A 20 kg load is pulled along an inclined plane with an upward slope of 30 degrees with an acceleration
A 20 kg load is pulled along an inclined plane with an upward slope of 30 degrees with an acceleration of 0.6 m / s ^ 2. The coefficient of friction of the load on the plane is 0.46. The force applied in the direction of motion is?
m = 20 kg.
a = 0.6 m / s ^ 2.
g = 10 m / s ^ 2.
∠α = 30 “.
μ = 0.46.
F -?
We write 2 Newton’s law for the projections of forces on an inclined plane and perpendicular to it.

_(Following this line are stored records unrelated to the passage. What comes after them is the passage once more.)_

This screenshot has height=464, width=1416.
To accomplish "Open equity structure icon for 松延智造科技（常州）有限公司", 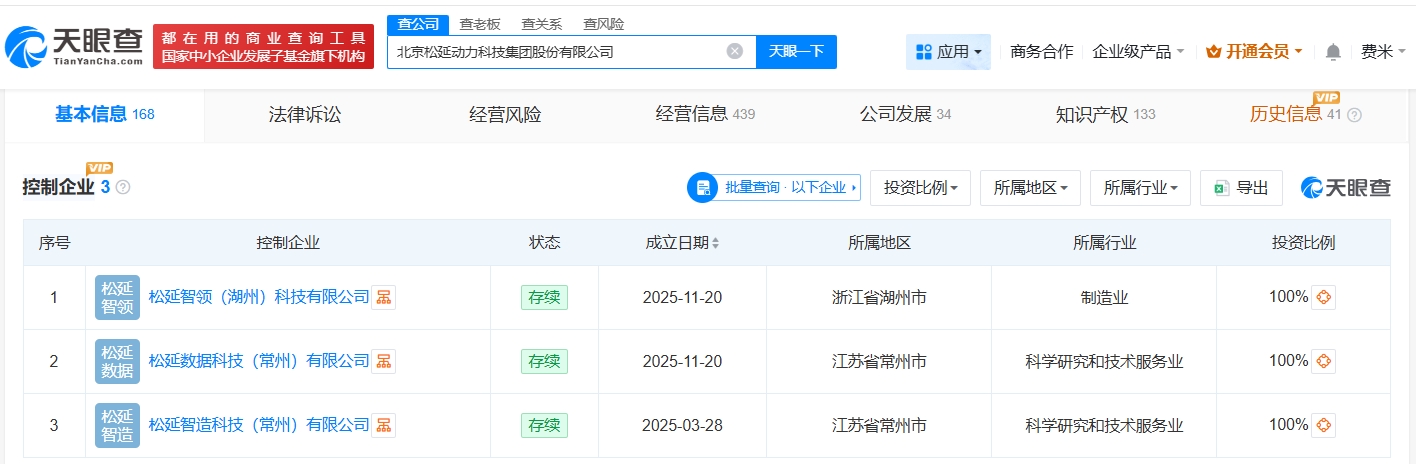I will pos(383,425).
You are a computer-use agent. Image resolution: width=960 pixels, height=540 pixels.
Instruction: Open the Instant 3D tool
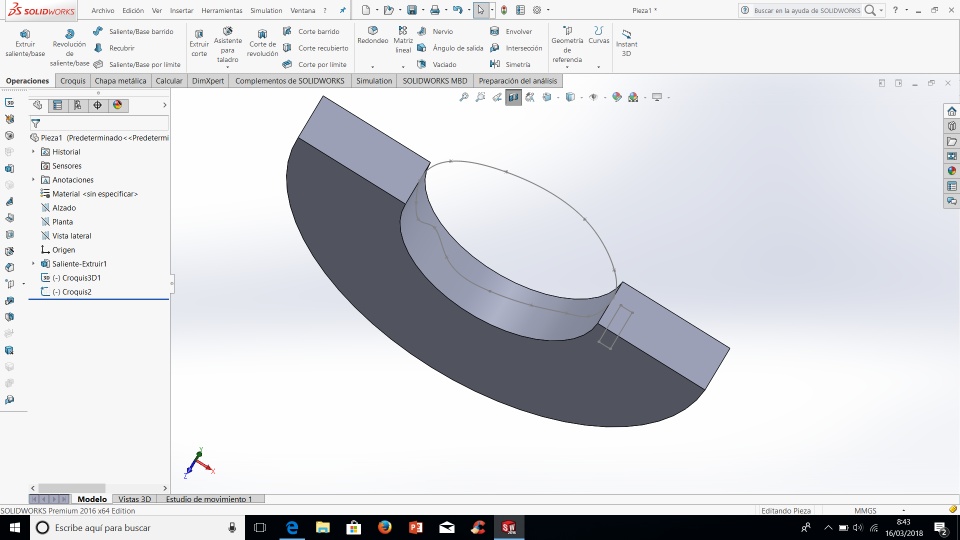(x=626, y=44)
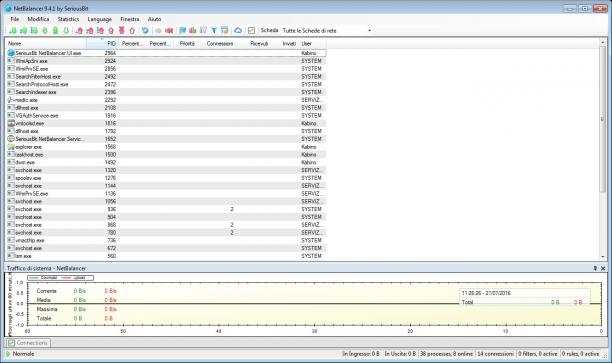
Task: Expand the WmiApSrv.exe process row
Action: click(x=11, y=60)
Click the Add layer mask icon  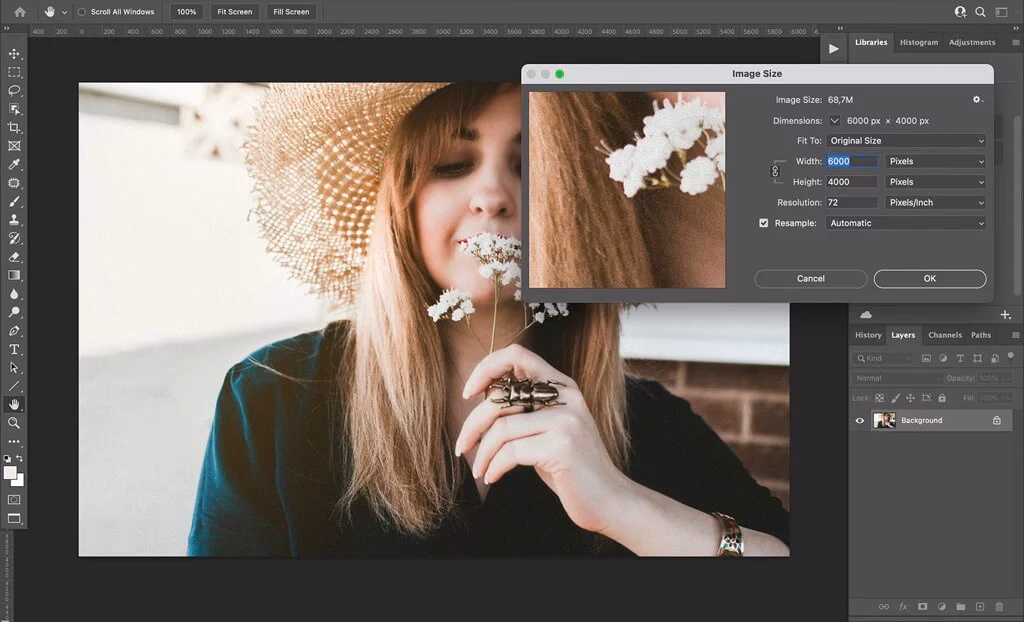tap(922, 607)
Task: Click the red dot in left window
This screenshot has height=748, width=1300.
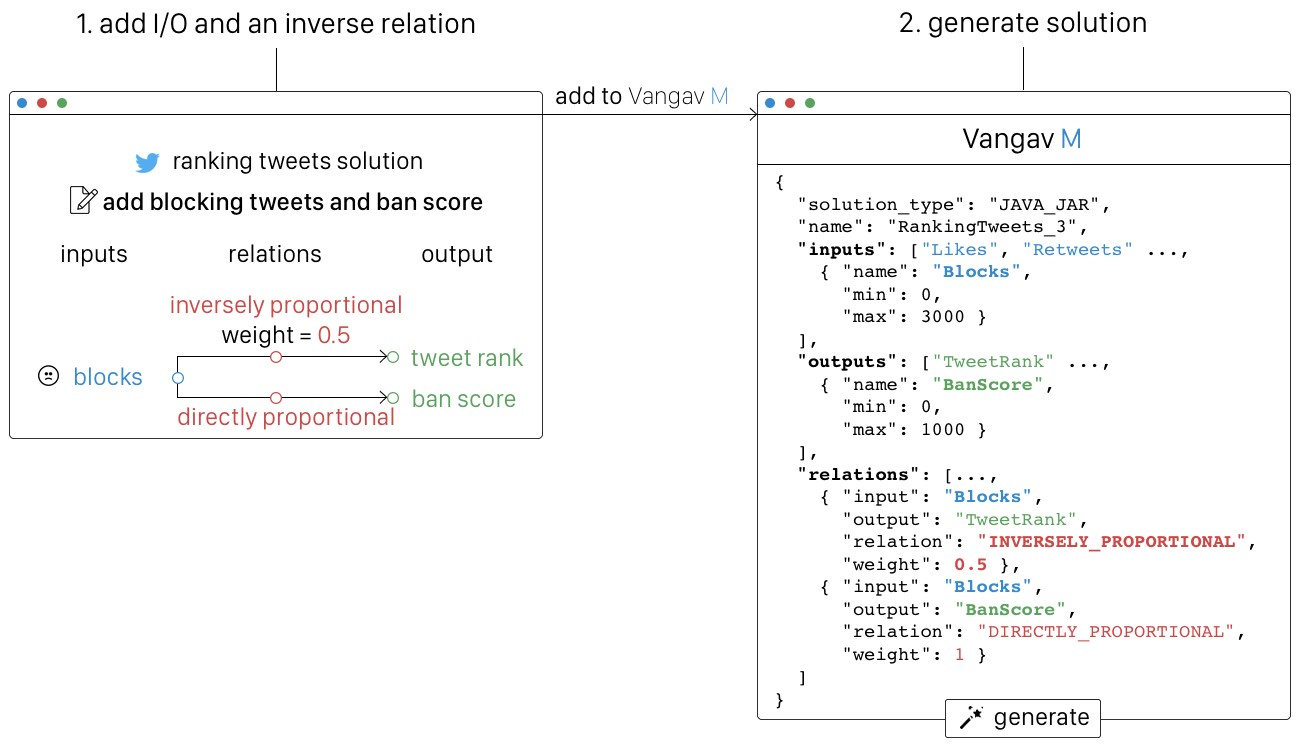Action: pyautogui.click(x=42, y=103)
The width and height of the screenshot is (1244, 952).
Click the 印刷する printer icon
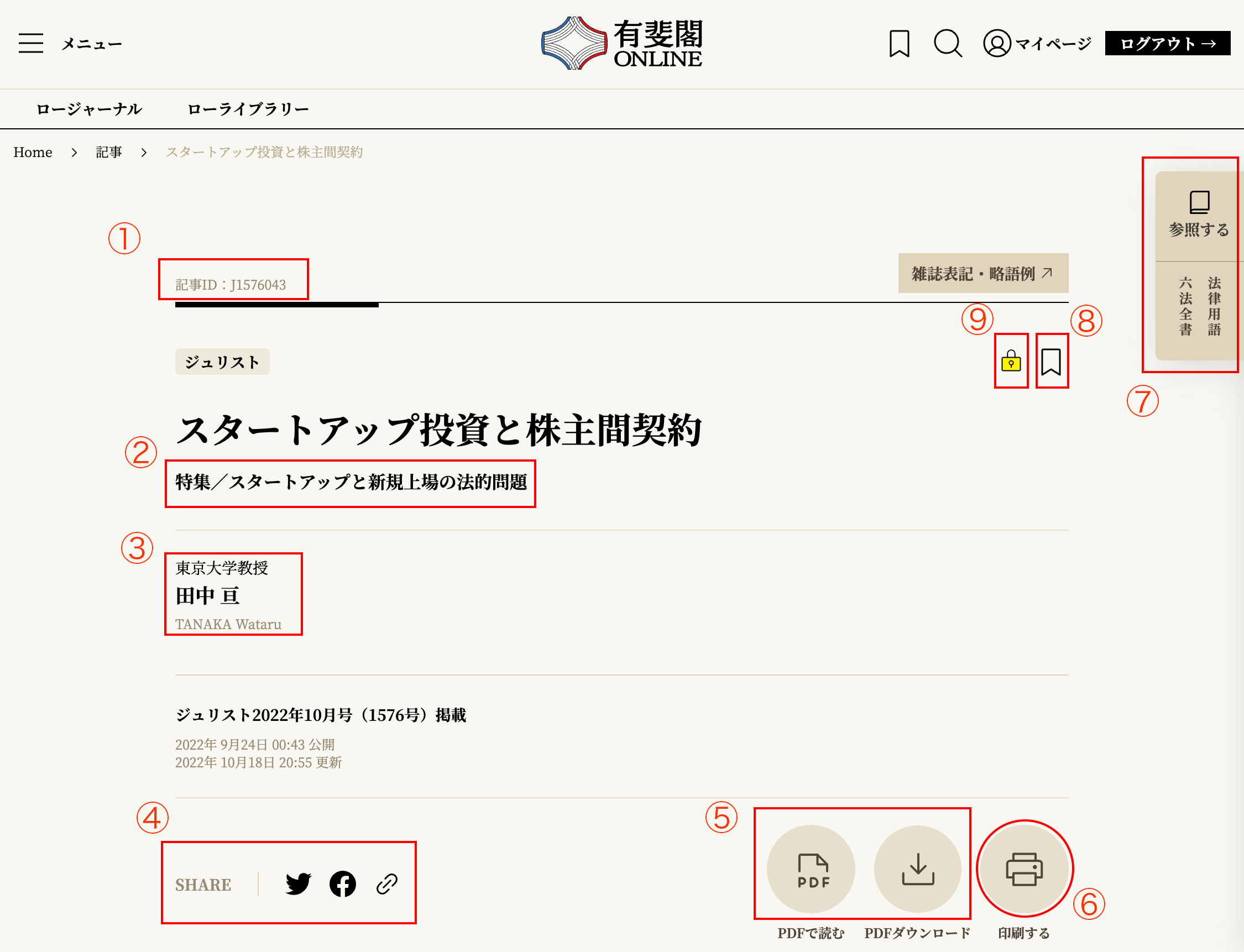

m * a = F – Ftr – m * g * sinα;
N = m * g * cosα.
The friction force Ffr is determined by the formula: Ffr = μ * N, where μ is the friction coefficient, N is the support reaction force.
m * a = F – μ * m * g * cosα – m * g * sinα.
F = m * a + μ * m * g * cosα + m * g * sinα.
F = 20 kg * 0.6 m / s ^ 2 + 0.46 * 20 kg * 10 m / s ^ 2 * 0.87 + 20 kg * 10 m / s ^ 2 * 0.5 = 192 N.
Answer: the load is pulled with a force of F = 192 N.